**To do:**
• a. Which names does the article on naming your company give as examples of a business built on a single rock-star persona or point of view?
• b. Write the next part of the article on naming your company, picking up after its final sentence.
### Reading passage
Naming Your Company (And Your Services And Products)

When I co-founded my first company, we agonized over our first big decision: our name.

After a couple of interminable sessions covering the walls of a Chicago conference room with color-coded sticky notes, we finally emerged with an idea that eventually turned into our name: Qwest Consultants.

This was in 1994—well before Philip Anschutz coined the term for the now defunct Qwest Communications. (I’ll never forget the letter from their trademark attorneys, but that’s another story).

Our choice turned out to be perfect in the end—and not because a big-name entrepreneur made hay with it. Nope. Our claim to fame was the “Q”. No one else in the industry—anywhere—had a “Q” business. That plus our unique concept (flexibly scheduled MBA moms/dads) made us easy to find and hard to forget.

And it translated into cash when years later we sold the business to Arthur Andersen.

Now as any big corporate naming specialist will tell you, there’s an art and science to choosing the right name.

But let’s just stipulate you don’t have a half million bucks to hire them—how do you as a solo or small firm leader do this on your own?

Start with this: resist the urge to choose the first name that pops into your head. Because this is a big decision. It deserves every bit as much thought and soak time as you put into building out your services and products.

Your next step is to clearly articulate your plan and vision for your business/service/product. Who will you serve—and how? If it’s a product, than what exactly are you delivering and how?

What are you already known for? How will you position yourself in your market—and who else is in that space? And—perhaps the very last thought that may be on your mind—what’s your exit strategy?

Because you want to begin with the end in mind.

If your goal is to create a business beyond yourself—one that will grow with employees and partners and ultimately be sellable—the last thing you want is your name on the door. Your ego may feel better, but you’ll constantly run up against limitations. Clients want to talk only to the name on the door. High-performing, partner-minded employees want ownership beyond your name. Buyers discount firms that are owner-centric.

The exception? A business that will produce profits based on a single rock-star (or future rock-star) persona or point of view—one where selling the business isn’t the point. The value is instead in ongoing revenue emanating from a deep point of view and/or a “personality”. Think Marshall Goldsmith, Dan Pink, The Heath Brothers, Marie Forleo, Tony Robbins and Suze Ormond. And toss in a few internet sensations.

Using your name is an excellent choice when it’s primarily you delivering the goods and you plan to keep it that way: authors, coaches, consultants and solo financial advisors.

What if you have partners? Well then, in time-honored lawyerly and big-firm consulting tradition, you can use multiple names in your masthead. But beware if you’re not a lawyer or a financial advisor—you run the risk of appearing overly stuffy, unless you can tell an engaging story about your name. Warby Parker anyone?

But maybe you want to get more creative.

If that’s the case, you’ll develop a memorable, one-of-a-kind name that’s worth branding. One that has some zing, the right mouth-feel and that perfectly captures the right essence.

Of your business, your service, your digital product.

Now we’re not talking about taking an un-special, common word and adding “coaching” or “consulting” or “advisors” to it. No renaissance or champion or peak/pinnacle anything. Please don’t go there.
######
### Entries supplied
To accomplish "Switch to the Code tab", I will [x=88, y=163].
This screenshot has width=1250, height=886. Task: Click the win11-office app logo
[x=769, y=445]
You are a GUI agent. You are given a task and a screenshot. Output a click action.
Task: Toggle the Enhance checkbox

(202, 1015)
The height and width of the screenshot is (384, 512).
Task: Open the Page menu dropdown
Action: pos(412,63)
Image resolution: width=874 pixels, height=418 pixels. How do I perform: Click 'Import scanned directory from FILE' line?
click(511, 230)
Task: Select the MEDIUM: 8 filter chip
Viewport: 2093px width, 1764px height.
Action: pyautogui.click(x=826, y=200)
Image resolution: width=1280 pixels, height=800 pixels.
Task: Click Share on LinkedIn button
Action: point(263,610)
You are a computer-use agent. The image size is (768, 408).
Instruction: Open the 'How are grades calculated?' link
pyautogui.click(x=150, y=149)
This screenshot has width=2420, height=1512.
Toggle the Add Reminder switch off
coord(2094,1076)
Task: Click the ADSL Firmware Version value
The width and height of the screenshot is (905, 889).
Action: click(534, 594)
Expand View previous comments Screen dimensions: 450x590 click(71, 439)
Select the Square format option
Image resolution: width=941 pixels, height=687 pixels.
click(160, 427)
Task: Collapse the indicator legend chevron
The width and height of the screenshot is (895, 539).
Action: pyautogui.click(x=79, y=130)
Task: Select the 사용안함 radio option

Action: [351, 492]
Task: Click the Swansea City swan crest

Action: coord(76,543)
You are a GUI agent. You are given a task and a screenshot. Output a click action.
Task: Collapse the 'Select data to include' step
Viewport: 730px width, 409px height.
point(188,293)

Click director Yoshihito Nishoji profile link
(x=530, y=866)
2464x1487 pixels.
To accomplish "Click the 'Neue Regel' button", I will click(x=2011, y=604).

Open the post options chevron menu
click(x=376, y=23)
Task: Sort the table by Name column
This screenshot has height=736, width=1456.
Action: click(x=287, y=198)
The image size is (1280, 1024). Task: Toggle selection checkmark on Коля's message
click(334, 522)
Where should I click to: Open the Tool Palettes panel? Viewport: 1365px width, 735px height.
######
**Responses in order:**
• a. Marshall Goldsmith, Dan Pink, The Heath Brothers, Marie Forleo, Tony Robbins, Suze Ormond

• b.
For this to work, you need an exquisitely fine-tuned understanding of your world: your vision, your desired positioning, your best clients and buyers and the most engaging and valued parts of your delivery.

Got it? An on-line deep-dive is next (although if you’re still wrestling with an aspect of your vision, this can help you nail it down). Go to tens, even hundreds of websites of leaders in and outside your industry to get smart on who’s out there, what they’re selling and how. See which ones feel like they’re in your brand neighborhood and start making a shortlist of the ones that inspire you.

And while you can’t—and won’t—lift the work of others, you CAN use them to inspire you to create your own white space. Word to the wise: google anything you come up with to understand whether and how it’s been used before. Is it trademarkable (not always a deal-breaker) or just too close to someone else’s IP for real distinction? Can you get the right URL or do you need to move on?

If you’re doing this alone (and yes, it’s better to have a sounding board provided it’s the RIGHT sounding board), you’ll need to allow time for your research and ideas to rattle around. They may not resonate until you speak them out loud and give them a test drive.

Write them out, play with alternatives. When you believe you’ve narrowed it down, sleep on it, shower on it, walk the dog on it.

But like any creative endeavor, beware of whom you share it with and when—just because your old boss or key client is supportive doesn’t mean they have the vision to choose the right name for YOUR business.

Caveat: when you have sweet-spot clients who you’d replicate 100 times over, listen carefully to their reactions and reasoning, especially when it comes to naming products and services. There may well be gold there and you want to pay close attention.

I’ve named more than a few handfuls of consulting and advisory firms, practices and products and so I say this with experience—and love: do NOT create a committee of your spouse and pals to pass judgment on your choice.

Keep it lean—a few reviewers are often sufficient unless you’re undertaking a major re-naming of an existing business. Choose those with some real-life marketing, business, and creative creds. Take their advice into consideration yes, but remember the final decision is yours.

You must stand up for your vision.

That’s why they call you a leader.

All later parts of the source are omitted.